Is the US government guilty of genocide?
[FAO readers : as you may notice, some of the articles have been written further back in time. It’s just that they were written previously in French for a French alternative media website, legrandsoir.info, and recently translated in English for a wider audience]
“If we are constrained to lift the hatchet against any tribe, we will never lay it down until that tribe is exterminated, or driven beyond the Mississippi… in war, they will kill some of us; we shall destroy them all.” Thomas Jefferson, third President of the United States, 28 August 1807.
It is estimated that the Amerindian population of North America at the end of the 15th century, when the first Europeans set foot on the continent, numbered more than 12 million. Over the next two centuries, more than three-quarters of these populations were decimated by diseases against which they had no immune defence, as well as by the incessant wars that pitted them against the European settlers.

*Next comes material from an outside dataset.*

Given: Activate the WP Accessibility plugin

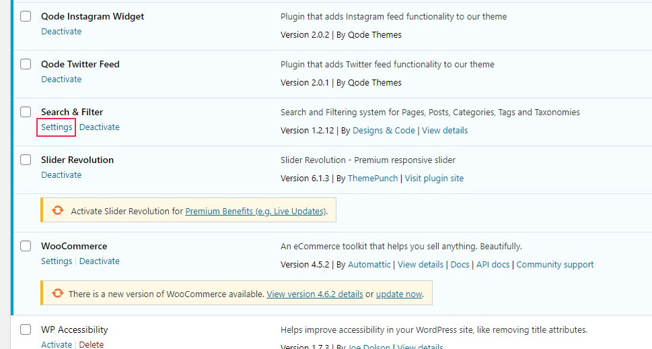Looking at the screenshot, I should click(x=57, y=344).
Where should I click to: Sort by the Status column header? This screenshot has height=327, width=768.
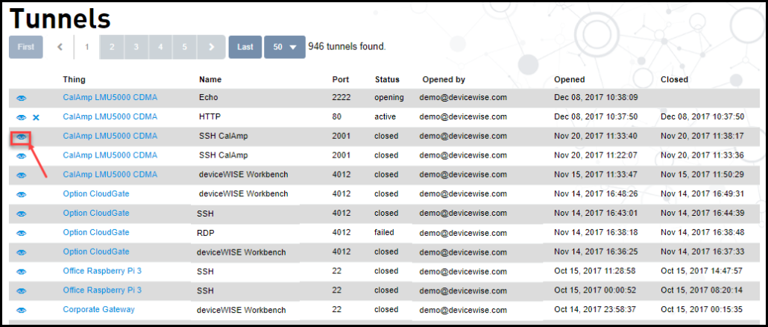point(387,79)
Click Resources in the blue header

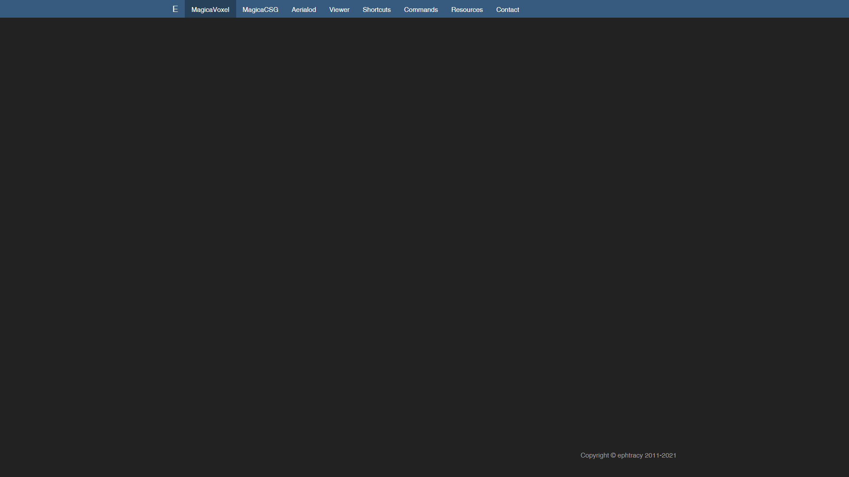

At the time of the USA's independence in 1776, the European colonies located mainly in the east of the North American continent numbered between 3 and 4 million people. This foreign presence pushed the indigenous peoples towards the western regions. A few years later, the first pioneers crossed the Mississippi River to begin the slow process of conquering the West. This marked the beginning of a century during which more than 400 peace treaties were signed between the authorities of the young America and the representatives of the Indian tribes, treaties which were all, without exception, violated by the former.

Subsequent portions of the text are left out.